I am again feeling the urge to do something. 'Doing something' to me inevitably means moving to some place like Dheisheh, or Sarajevo, and destroying any lingering sense of normalcy or complacency in my life; thrusting all my dust into the wind and trusting in life's subtle pattern for making things alright in the end. Only, making a decision like that now involves bringing Loren along for my adventures and experiments. She tends to need that normalcy more than I, and we have to consider each other's essential characteristics when deciding how to live. Only, can it really be fair to weigh my back-drop whim's against her chance at having the story book life she has always wanted - and that we have just barely begun to build? Should I feel guilty for desperately wanting to be on the go?

She tells me she will go anywhere with me. Of course she would say that. She loves me. But does that really give me license to jet set? I love her too, and want to give her that story book life. God knows we are indelible soul mates, but in so many ways we seem incompatible, and the trend toward stability is just one of those ways. When she needs structure, I need adventure.

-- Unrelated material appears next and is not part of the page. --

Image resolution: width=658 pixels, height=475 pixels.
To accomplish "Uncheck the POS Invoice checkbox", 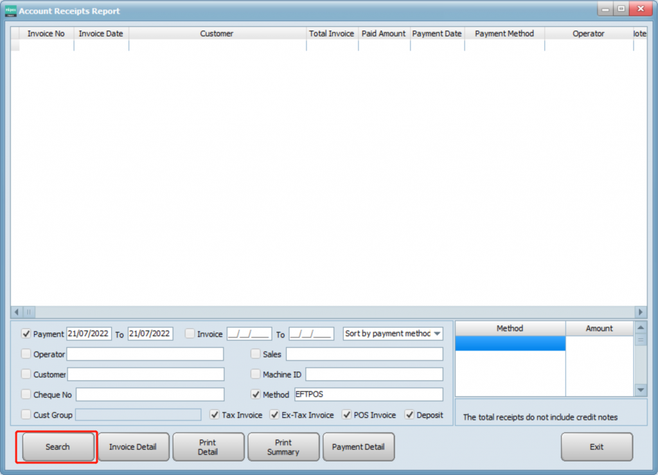I will 347,415.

When I need variety, she needs routine.

Before we married I promised her every bit of my life, and she knew that meant settling down would be a long way off. But likewise, I knew that settling down would have to happen someday. So the question is where are we now.

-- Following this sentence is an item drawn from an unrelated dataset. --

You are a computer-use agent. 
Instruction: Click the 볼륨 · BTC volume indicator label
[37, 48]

We moved to Boone so that I could start graduate school, and we have been here for three months now. I feel more than anything I need to be on a train crossing the Indian steppes, or working in an AIDS clinic in a village in Lesotho. Yet I know she is still struggling to feel like she has a routine here in Boone. And I am struggling not to. I get so bored with business as usual and begin to feel like my life doesn't amount to much. And I never want to feel that way. Yet can I justify uprooting everything again?

Yes. But not now. Moving Loren to Boone may have constituted a commitment to that Master's degree. If I am going to put her through resettlement, she has to know it is worth it. And moving here just to decide where to move to next is simply not worth it. We are here and that degree is valuable for a plethora of reasons. So I will get it. Period.

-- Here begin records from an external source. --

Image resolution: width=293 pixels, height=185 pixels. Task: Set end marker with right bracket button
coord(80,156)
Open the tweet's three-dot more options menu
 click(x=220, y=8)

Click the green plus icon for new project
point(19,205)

But the taunting question lingers: Where to next?






1 comment:

Anonymous said...

Oh Alex, this is the plight of anyone who has been bitten by the missions bug...and who has, in return, known the excitment of travel.
Bordom has a sneeky way of creeping in and making us feel like we need to justify a reason to uproot and spring forward to some new adventure. Personally, when I find myself in the same position (and it's an odd one being female and a mother), I check my status as a commissioned follower of Christ. What did Jesus say? Go to Jerusalem, then to Judea and Samaria, then to the whole world. Be effective right where you are! Start local, then branch out from there...
There is great change that needs to be achieved right there in Boone. I think that is as challenging as any work in the 10/40.